Les deux guerres de Fernand Mathias

Quelques jours avant la contre-offensive générale du 18 juillet 1918, le 36e régiment d'infanterie exécute une opération couronnée de succès près d'Antheuil, dans l'Oise. Voici un petit texte transposé des souvenirs laissés par Fernand Mathias, adjudant-chef au 36e, qui a participé à cet engagement. Merci à Ghislaine Mathias et à la famille de Fernand Mathias pour leurs informations (Photos DR).

9 juillet 1968 - "Politique étrangère encore, 43 morts, 67 blessés, tel est ce bilan du bombardement de Suez effectué hier par l'artillerie israélienne..." La voix de Jacqueline Baudrier soliloque depuis quelques minutes à l'antenne de France Inter. Fernand Mathias ne l'écoute plus. Les yeux bleu-gris perdus dans le vague, l'homme s'abandonne aux images et à ses souvenirs qui reviennent invariablement pour ce jour anniversaire.
9 juillet 1968-9 juillet 1918. Il y a cinquante ans, pratiquement heure pour heure, alors qu'il était au 36e régiment d'infanterie, il était évacué d'Antheuil, dans l'Oise, le cou et le poumon perforés par une balle. Cinquante ans ! Un demi-siècle exactement. Que de chemin parcouru depuis sa mobilisation, en août 14, au 24e régiment d'infanterie. Un mois plus tard, il avait été blessé à Loivre d'une balle au pied. Soigné, il était venu regonfler les effectifs du 36e RI, en novembre 1915, décimé par les combats dans Neuville-saint-Vaast.

■ **Objectif**
Transcrivez fidèlement, dans le récit sur Fernand Mathias, tout ce qui va de « Les deux guerres » jusqu'à « informations (Photos DR). ». La liste qui suit ne joue aucun rôle dans cet exercice.

■ **Matériel fourni**
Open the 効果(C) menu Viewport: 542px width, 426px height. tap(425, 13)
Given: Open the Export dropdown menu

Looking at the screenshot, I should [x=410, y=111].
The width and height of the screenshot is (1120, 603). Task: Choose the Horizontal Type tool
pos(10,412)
---
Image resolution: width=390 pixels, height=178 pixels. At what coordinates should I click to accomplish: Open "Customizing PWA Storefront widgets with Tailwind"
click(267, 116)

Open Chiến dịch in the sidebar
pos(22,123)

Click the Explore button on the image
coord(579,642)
* * *
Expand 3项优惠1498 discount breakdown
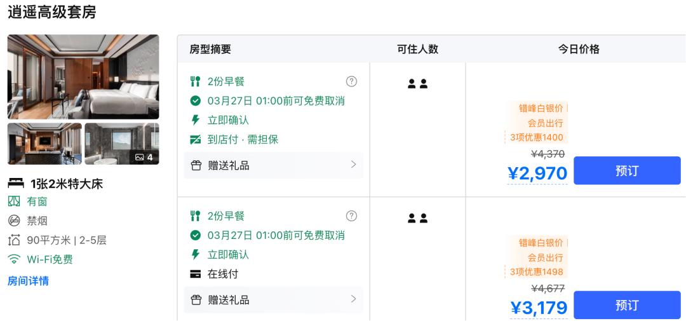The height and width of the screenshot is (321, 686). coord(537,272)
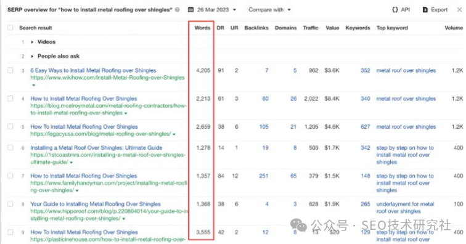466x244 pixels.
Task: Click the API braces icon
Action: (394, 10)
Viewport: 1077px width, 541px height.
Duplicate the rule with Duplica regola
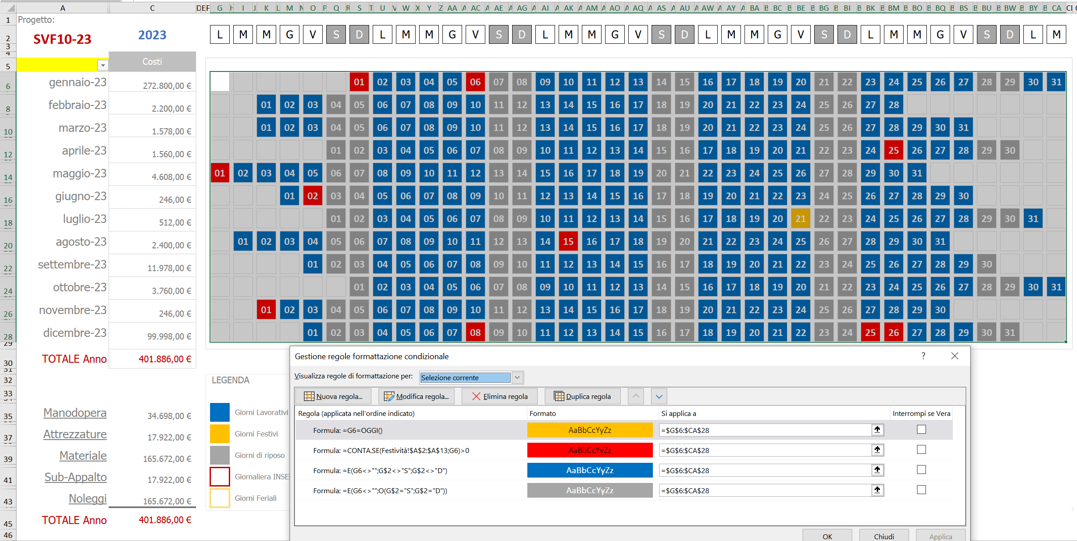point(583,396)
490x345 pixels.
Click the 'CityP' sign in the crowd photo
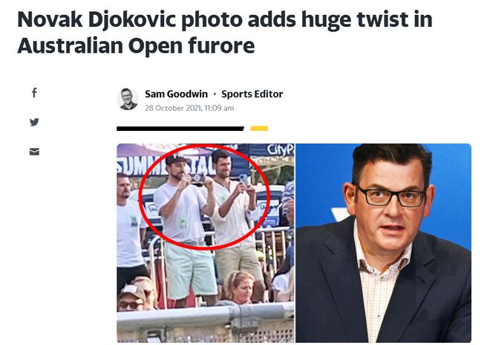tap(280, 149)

■ **Bonne réponse**
Les deux guerres de Fernand Mathias

Quelques jours avant la contre-offensive générale du 18 juillet 1918, le 36e régiment d'infanterie exécute une opération couronnée de succès près d'Antheuil, dans l'Oise. Voici un petit texte transposé des souvenirs laissés par Fernand Mathias, adjudant-chef au 36e, qui a participé à cet engagement. Merci à Ghislaine Mathias et à la famille de Fernand Mathias pour leurs informations (Photos DR).